__THE PROBLEM__
The records below are to be written out again, exactly as they appear.

════

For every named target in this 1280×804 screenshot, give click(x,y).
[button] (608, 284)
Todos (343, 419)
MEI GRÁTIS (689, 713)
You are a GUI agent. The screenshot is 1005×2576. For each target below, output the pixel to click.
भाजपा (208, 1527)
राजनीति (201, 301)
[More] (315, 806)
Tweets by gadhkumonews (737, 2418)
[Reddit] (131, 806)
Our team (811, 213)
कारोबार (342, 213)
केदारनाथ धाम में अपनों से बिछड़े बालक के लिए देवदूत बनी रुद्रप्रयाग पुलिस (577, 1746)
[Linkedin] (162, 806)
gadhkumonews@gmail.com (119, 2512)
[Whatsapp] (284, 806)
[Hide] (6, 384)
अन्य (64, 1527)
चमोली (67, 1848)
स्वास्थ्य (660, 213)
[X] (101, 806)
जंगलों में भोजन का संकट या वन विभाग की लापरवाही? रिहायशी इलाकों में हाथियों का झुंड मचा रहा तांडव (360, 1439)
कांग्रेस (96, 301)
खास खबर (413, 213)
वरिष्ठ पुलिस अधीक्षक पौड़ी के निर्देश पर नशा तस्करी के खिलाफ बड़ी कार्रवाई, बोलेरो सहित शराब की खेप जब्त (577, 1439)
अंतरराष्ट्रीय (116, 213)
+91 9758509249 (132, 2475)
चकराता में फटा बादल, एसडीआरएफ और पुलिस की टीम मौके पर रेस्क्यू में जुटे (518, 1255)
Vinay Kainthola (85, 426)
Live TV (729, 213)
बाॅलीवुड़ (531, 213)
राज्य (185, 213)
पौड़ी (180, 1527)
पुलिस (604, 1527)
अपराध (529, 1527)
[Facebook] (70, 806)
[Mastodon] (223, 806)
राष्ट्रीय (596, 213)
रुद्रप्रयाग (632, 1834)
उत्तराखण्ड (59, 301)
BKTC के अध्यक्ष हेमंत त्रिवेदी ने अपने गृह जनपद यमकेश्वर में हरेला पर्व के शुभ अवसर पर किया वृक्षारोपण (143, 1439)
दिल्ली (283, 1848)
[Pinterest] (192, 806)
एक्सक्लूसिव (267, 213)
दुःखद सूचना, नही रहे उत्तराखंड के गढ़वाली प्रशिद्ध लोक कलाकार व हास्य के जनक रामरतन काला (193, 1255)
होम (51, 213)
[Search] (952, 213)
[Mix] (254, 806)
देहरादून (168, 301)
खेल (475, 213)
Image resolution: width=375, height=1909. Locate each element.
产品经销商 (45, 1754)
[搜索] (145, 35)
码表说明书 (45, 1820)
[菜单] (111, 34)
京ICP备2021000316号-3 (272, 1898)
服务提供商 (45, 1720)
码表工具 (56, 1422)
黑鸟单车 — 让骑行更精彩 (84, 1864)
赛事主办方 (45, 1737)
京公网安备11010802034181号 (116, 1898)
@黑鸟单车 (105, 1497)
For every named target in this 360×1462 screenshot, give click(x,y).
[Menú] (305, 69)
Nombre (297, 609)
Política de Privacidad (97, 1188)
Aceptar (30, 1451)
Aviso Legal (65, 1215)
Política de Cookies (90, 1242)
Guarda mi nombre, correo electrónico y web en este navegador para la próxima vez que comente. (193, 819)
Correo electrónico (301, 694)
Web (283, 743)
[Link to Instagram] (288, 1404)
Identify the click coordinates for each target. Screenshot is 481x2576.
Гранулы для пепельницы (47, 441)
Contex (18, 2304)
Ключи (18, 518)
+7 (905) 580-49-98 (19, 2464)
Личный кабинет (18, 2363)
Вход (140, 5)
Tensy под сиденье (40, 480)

════

__REPLY TO THE EXERCISE__
For every named target in this 1280×804 screenshot, give click(x,y).
[button] (608, 284)
Todos (343, 419)
MEI GRÁTIS (689, 713)
You are a GUI agent. The screenshot is 1005×2576. For each target below, output the pixel to click.
भाजपा (208, 1527)
राजनीति (201, 301)
[More] (315, 806)
Tweets by gadhkumonews (737, 2418)
[Reddit] (131, 806)
Our team (811, 213)
कारोबार (342, 213)
केदारनाथ धाम में अपनों से बिछड़े बालक के लिए देवदूत बनी रुद्रप्रयाग पुलिस (577, 1746)
[Linkedin] (162, 806)
gadhkumonews@gmail.com (119, 2512)
[Whatsapp] (284, 806)
[Hide] (6, 384)
अन्य (64, 1527)
चमोली (67, 1848)
स्वास्थ्य (660, 213)
[X] (101, 806)
जंगलों में भोजन का संकट या वन विभाग की लापरवाही? रिहायशी इलाकों में हाथियों का झुंड मचा रहा तांडव (360, 1439)
कांग्रेस (96, 301)
खास खबर (413, 213)
वरिष्ठ पुलिस अधीक्षक पौड़ी के निर्देश पर नशा तस्करी के खिलाफ बड़ी कार्रवाई, बोलेरो सहित शराब की खेप जब्त (577, 1439)
अंतरराष्ट्रीय (116, 213)
+91 9758509249 (132, 2475)
चकराता में फटा बादल, एसडीआरएफ और पुलिस की टीम मौके पर रेस्क्यू में जुटे (518, 1255)
Vinay Kainthola (85, 426)
Live TV (729, 213)
बाॅलीवुड़ (531, 213)
राज्य (185, 213)
पौड़ी (180, 1527)
पुलिस (604, 1527)
अपराध (529, 1527)
[Facebook] (70, 806)
[Mastodon] (223, 806)
राष्ट्रीय (596, 213)
रुद्रप्रयाग (632, 1834)
उत्तराखण्ड (59, 301)
BKTC के अध्यक्ष हेमंत त्रिवेदी ने अपने गृह जनपद यमकेश्वर में हरेला पर्व के शुभ अवसर पर किया वृक्षारोपण (143, 1439)
दिल्ली (283, 1848)
[Pinterest] (192, 806)
एक्सक्लूसिव (267, 213)
दुःखद सूचना, नही रहे उत्तराखंड के गढ़वाली प्रशिद्ध लोक कलाकार व हास्य के जनक रामरतन काला (193, 1255)
होम (51, 213)
[Search] (952, 213)
[Mix] (254, 806)
देहरादून (168, 301)
खेल (475, 213)
Image resolution: width=375, height=1909. Locate each element.
产品经销商 (45, 1754)
[搜索] (145, 35)
码表说明书 (45, 1820)
[菜单] (111, 34)
京ICP备2021000316号-3 (272, 1898)
服务提供商 (45, 1720)
码表工具 (56, 1422)
黑鸟单车 — 让骑行更精彩 (84, 1864)
赛事主办方 (45, 1737)
京公网安备11010802034181号 (116, 1898)
@黑鸟单车 (105, 1497)
For every named target in this 360×1462 screenshot, give click(x,y).
[Menú] (305, 69)
Nombre (297, 609)
Política de Privacidad (97, 1188)
Aceptar (30, 1451)
Aviso Legal (65, 1215)
Política de Cookies (90, 1242)
Guarda mi nombre, correo electrónico y web en este navegador para la próxima vez que comente. (193, 819)
Correo electrónico (301, 694)
Web (283, 743)
[Link to Instagram] (288, 1404)
Identify the click coordinates for each target. Screenshot is 481x2576.
Гранулы для пепельницы (47, 441)
Contex (18, 2304)
Ключи (18, 518)
+7 (905) 580-49-98 (19, 2464)
Личный кабинет (18, 2363)
Вход (140, 5)
Tensy под сиденье (40, 480)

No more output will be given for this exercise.